> Work to be completed: Copy nothing but the lines from the one containing "You are a GUI" through the last line of the records, repeated exactly and without pictures.

> Source data:
== Segment start ==
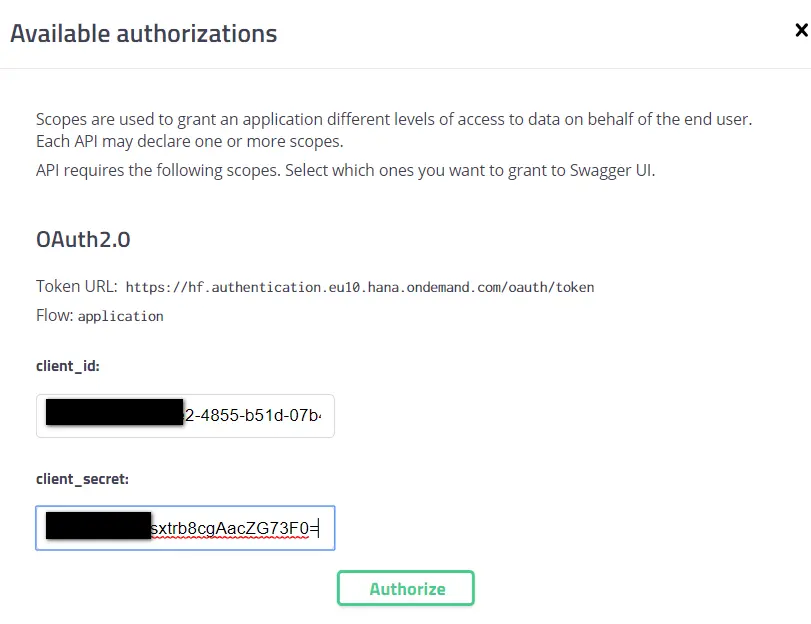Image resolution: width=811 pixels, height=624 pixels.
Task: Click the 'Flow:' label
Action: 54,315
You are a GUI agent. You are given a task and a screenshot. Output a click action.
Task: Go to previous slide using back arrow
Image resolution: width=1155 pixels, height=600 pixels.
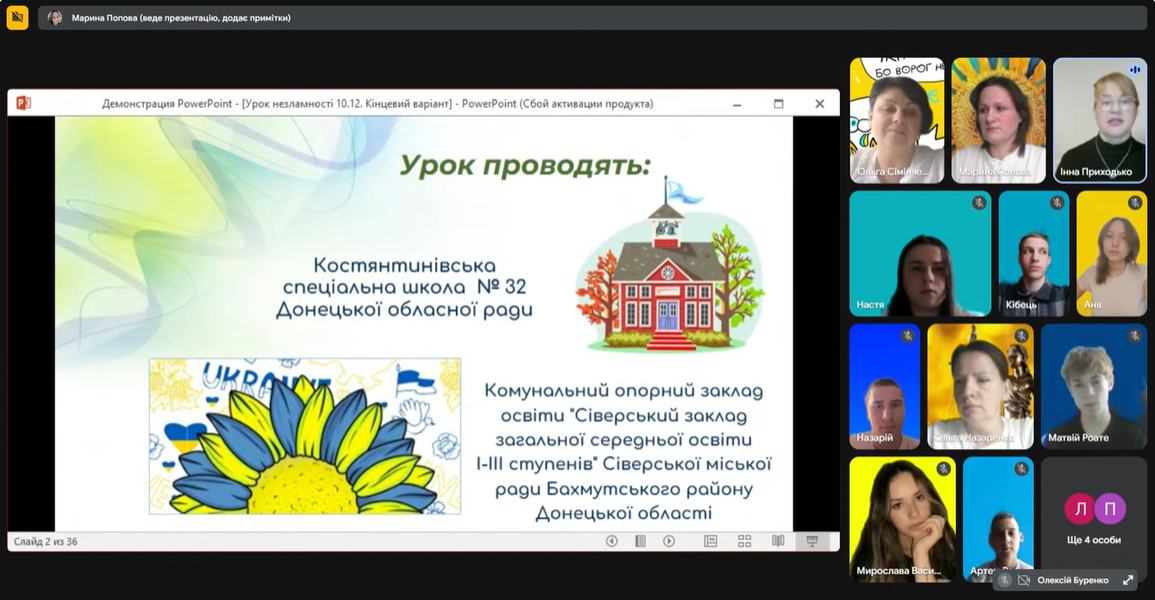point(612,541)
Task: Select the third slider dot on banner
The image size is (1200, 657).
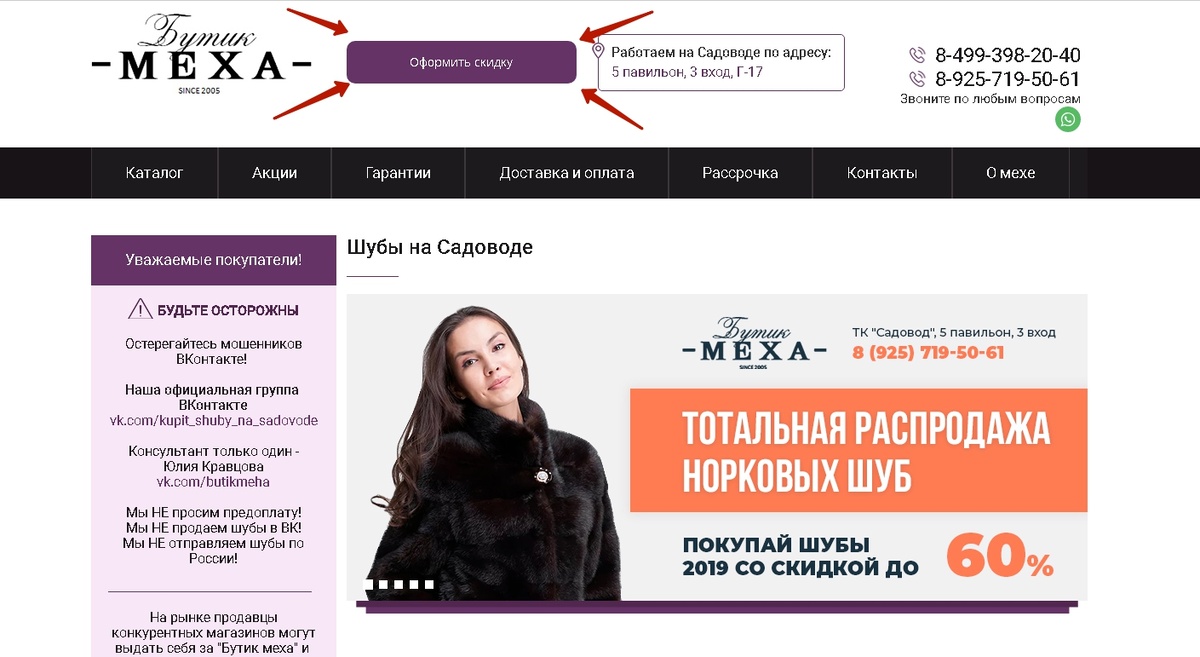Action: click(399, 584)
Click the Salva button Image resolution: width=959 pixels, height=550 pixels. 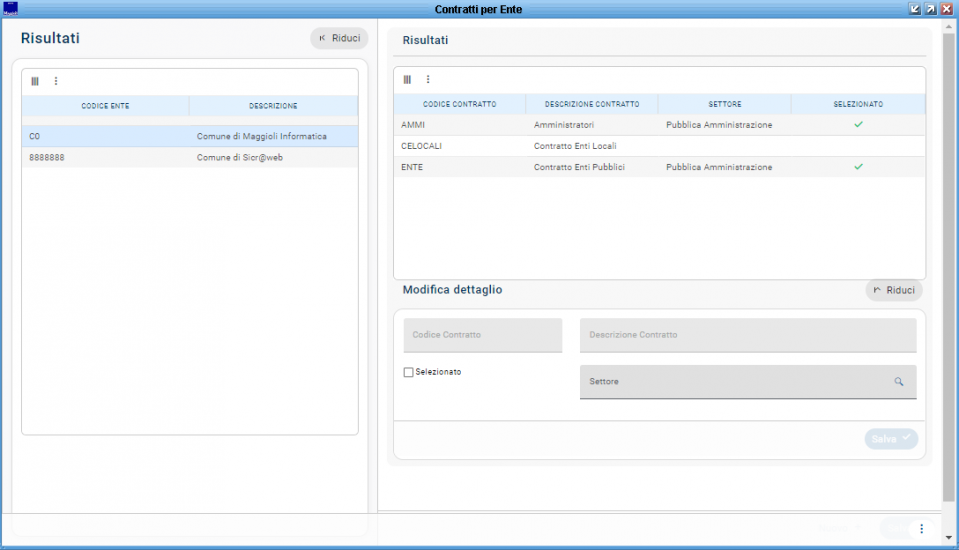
== Segment end ==
> Written response:
You are a GUI agent. You are given a task and a screenshot. Output a click action.
Task: Go to previous slide using back arrow
Image resolution: width=1155 pixels, height=600 pixels.
point(612,541)
Task: Select the third slider dot on banner
The image size is (1200, 657).
Action: click(399, 584)
Click the Salva button Image resolution: width=959 pixels, height=550 pixels. 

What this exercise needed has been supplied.